* Texto proporcionado
··········

Por: Yamil Santoro
Todos estuvimos alguna vez en un armario o en un closet. Estar en el closet no es sólo cuestión de tal o cual orientación sexual, sino de todos aquellos que tenemos una noticia difícil de transmitir o una verdad difícil de contar: un embarazo, una enfermedad, un fracaso profesional o académico, el malestar en la pareja, entre otras cosas.
No hace falta ser creyente para valorar la grandeza del último gesto del Papa Francisco. Ya en junio de este año había presentado el documento de trabajo para el Sínodo donde interpelaba a la Iglesia a abandonar su posición de juicio y se abriera a acompañar a la comunidad proponiendo, no imponiendo, un modelo de vida acorde a la voluntad de Dios. El instrumento de trabajo para el Sínodo resultó de un cuestionario que el Vaticano envió a los episcopados de todo el mundo con 39 preguntas para poder entender qué temas preocupaban hoy a las congregaciones en las distintas partes del mundo. Naturalmente surgieron cuestiones vinculadas a las familias “irregulares” (ensambladas, convivientes, singles, homosexuales), es decir todas aquellas que no se adecúan a la visión naturalista de la Curia Romana.

··········

[Entradas tomadas de una colección]
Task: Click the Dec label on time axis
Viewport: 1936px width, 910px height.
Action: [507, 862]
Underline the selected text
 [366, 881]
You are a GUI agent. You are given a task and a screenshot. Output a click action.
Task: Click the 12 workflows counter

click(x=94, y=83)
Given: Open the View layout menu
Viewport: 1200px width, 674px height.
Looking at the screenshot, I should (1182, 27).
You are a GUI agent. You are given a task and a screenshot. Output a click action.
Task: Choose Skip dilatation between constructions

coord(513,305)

··········

* Consignas del ejercicio
1. Indica si cada afirmación coincide con el texto sobre el Sínodo, respondiendo sí o no y citando las palabras exactas que lo deciden: (a) El cuestionario que el Vaticano envió a los episcopados tenía 39 preguntas. (b) El documento de trabajo para el Sínodo se presentó en marzo. (c) Estar en el closet es únicamente una cuestión de orientación sexual.
2. Reproduce del texto sobre el Sínodo todo lo que va desde "Por: Yamil Santoro" hasta "entre otras cosas.".

* Respuestas
1.
(a) Sí: "con 39 preguntas".
(b) No: "Ya en junio de este año había presentado el documento de trabajo para el Sínodo".
(c) No: "Estar en el closet no es sólo cuestión de tal o cual orientación sexual".

2.
Por: Yamil Santoro
Todos estuvimos alguna vez en un armario o en un closet. Estar en el closet no es sólo cuestión de tal o cual orientación sexual, sino de todos aquellos que tenemos una noticia difícil de transmitir o una verdad difícil de contar: un embarazo, una enfermedad, un fracaso profesional o académico, el malestar en la pareja, entre otras cosas.